» EXCERTO DO DOCUMENTO
——————
Deus e o tabaco
Ontem começou a Atheist Bus Campaign, uma campanha publicitária organizada por ateus do Reino Unido, com o slogan «Deus provavelmente não existe. Agora deixe de se preocupar e goze a vida»(1). Não há consenso acerca do “provavelmente” entre os ateus. Richard Dawkins, por exemplo, preferia “quase de certeza”. Mas segundo Tim Bleakley, o director da firma de publicidade contratada para esta campanha, foi necessário incluir o “provavelmente” para evitar uma violação do código publicitário. Porque, para os religiosos, dizer simplesmente que Deus não existe «seria enganador»(2).
Em rigor, isto é correcto. Não podemos saber nada com certeza absoluta. Por exemplo, não podemos ter a certeza absoluta que o tabaco prejudica a saúde. Se expusermos quinhentos ratos a fumo de tabaco e estes sofrerem mais de cancro que os quinhentos do grupo de controlo, o melhor que podemos dizer é que provavelmente o tabaco causa cancro. Por muitos ratos, ou humanos, expostos ao tabaco, há sempre a possibilidade do resultado ser por outra coisa qualquer. A recolha de dados confirmatórios aumenta a confiança mas nunca dá certeza absoluta. Resta sempre algum “provavelmente”.
——————
» TAREFA PROPOSTA
Reescreva como lista o parágrafo do excerto que começa por «Em rigor, isto é correcto», conservando os factos principais.
——————
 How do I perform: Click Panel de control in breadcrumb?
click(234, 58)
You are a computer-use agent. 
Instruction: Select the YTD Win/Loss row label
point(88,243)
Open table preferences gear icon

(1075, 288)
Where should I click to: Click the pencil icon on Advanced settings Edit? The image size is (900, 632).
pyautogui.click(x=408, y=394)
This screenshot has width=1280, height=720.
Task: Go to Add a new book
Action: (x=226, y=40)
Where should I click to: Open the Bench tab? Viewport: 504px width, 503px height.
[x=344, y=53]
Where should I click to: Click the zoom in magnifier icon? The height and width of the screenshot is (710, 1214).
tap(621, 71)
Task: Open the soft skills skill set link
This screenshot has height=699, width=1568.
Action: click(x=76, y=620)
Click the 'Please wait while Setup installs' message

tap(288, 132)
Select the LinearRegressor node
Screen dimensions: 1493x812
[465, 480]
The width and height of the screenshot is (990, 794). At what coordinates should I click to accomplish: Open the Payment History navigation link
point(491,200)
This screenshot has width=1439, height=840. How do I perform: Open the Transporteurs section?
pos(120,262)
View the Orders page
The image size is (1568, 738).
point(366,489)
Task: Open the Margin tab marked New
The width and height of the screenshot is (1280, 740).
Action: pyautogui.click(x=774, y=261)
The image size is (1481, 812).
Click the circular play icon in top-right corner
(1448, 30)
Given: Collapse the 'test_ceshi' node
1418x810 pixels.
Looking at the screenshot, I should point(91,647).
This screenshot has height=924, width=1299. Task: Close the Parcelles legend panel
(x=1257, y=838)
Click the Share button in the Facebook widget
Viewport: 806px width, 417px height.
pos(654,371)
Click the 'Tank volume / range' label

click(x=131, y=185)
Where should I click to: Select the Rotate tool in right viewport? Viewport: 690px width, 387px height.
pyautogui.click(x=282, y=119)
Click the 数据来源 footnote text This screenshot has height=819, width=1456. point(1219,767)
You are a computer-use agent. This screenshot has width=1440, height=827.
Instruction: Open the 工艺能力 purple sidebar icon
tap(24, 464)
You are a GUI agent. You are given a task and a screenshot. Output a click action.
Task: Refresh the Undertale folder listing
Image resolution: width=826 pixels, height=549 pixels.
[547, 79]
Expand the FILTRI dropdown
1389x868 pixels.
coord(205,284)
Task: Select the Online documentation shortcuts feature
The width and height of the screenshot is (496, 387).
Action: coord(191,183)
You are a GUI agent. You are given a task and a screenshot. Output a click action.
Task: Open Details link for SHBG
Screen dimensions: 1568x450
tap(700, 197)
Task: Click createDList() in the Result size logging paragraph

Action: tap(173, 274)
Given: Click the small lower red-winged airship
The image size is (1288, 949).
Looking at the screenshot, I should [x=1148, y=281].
——————
» RESPOSTA CORRETA
- Em rigor, a afirmação é correta, porque nada se pode saber com certeza absoluta.
- Exemplo: não é possível ter certeza absoluta de que o tabaco prejudica a saúde.
- Suponha-se que quinhentos ratos expostos a fumo de tabaco sofrem mais de cancro do que os quinhentos do grupo de controlo. Nesse caso, o máximo que se pode afirmar é que o tabaco provavelmente causa cancro.
- Por muitos ratos ou humanos que se exponham ao tabaco, o resultado pode sempre dever-se a outra causa.
- Recolher dados confirmatórios aumenta a confiança, mas nunca dá certeza absoluta. Fica sempre algum "provavelmente".